● **TASK OBJECTIVE**
Lines before the one containing "MAP (582, 1337)" are excluded; reproduce that line and all lines after it in the entries below, exactly.

● **DATA FOR THE TASK**
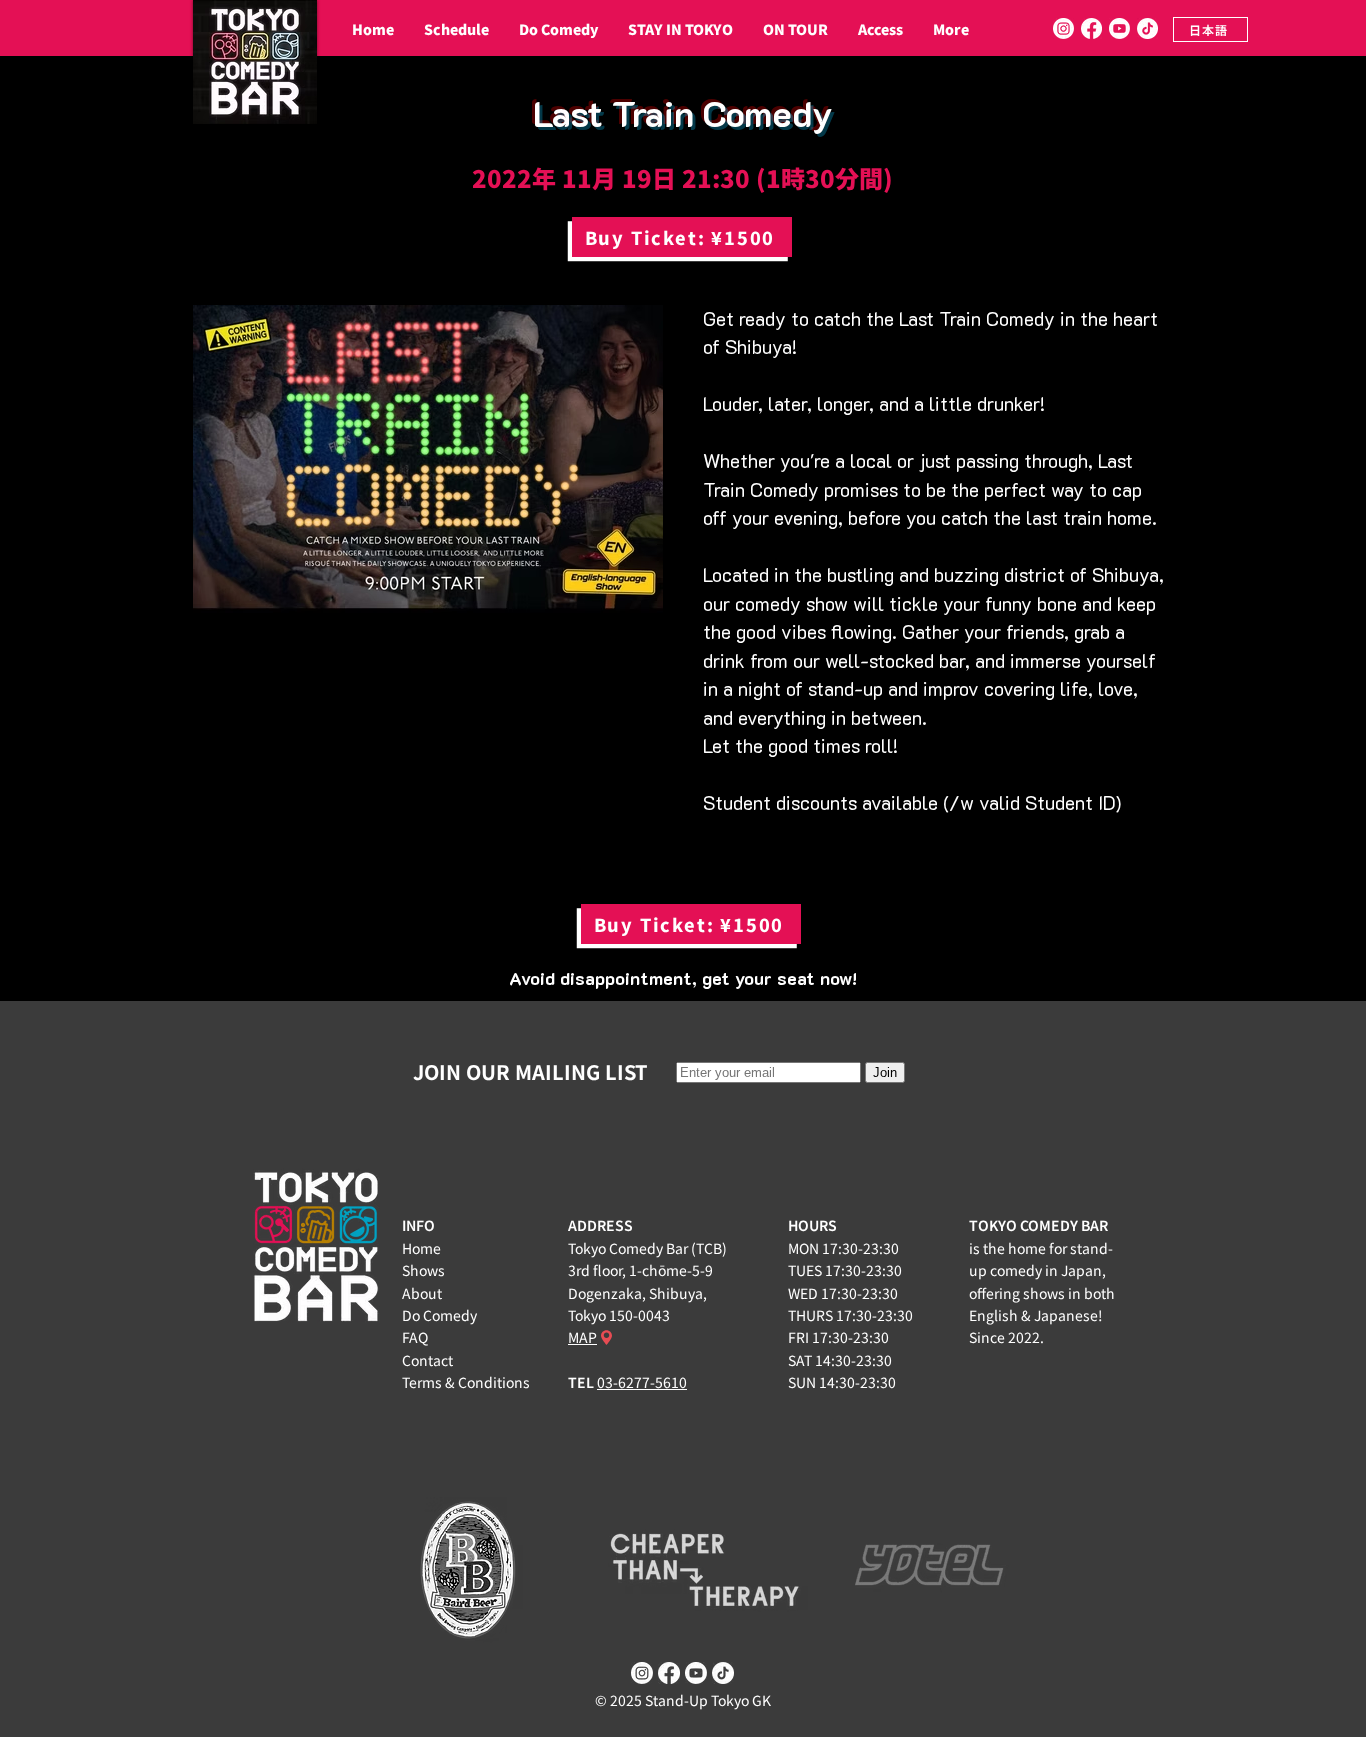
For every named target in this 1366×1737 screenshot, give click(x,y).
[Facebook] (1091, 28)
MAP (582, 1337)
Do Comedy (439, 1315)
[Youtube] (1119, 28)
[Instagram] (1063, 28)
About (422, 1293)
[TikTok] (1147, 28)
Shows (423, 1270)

● **EXERCISE RESPONSE**
MAP (582, 1337)
Do Comedy (439, 1315)
[Youtube] (1119, 28)
[Instagram] (1063, 28)
About (422, 1293)
[TikTok] (1147, 28)
Shows (423, 1270)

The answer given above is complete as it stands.